Entries shown:
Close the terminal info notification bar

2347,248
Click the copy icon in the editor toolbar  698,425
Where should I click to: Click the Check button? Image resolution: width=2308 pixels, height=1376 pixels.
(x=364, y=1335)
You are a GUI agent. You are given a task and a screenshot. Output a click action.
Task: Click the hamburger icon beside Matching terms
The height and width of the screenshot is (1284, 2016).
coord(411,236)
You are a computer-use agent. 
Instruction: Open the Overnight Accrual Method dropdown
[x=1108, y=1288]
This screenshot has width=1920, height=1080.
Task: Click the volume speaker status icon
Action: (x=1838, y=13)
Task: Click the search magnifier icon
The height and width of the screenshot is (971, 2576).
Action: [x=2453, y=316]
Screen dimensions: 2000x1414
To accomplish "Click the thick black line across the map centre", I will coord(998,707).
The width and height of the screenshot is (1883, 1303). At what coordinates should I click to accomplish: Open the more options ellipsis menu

Exercise goal:
Which lines above contain the word "agent"? Copy each one.

Response to this task:
You are a GUI agent. You are given a task and a screenshot. Output a click action.
You are a computer-use agent. 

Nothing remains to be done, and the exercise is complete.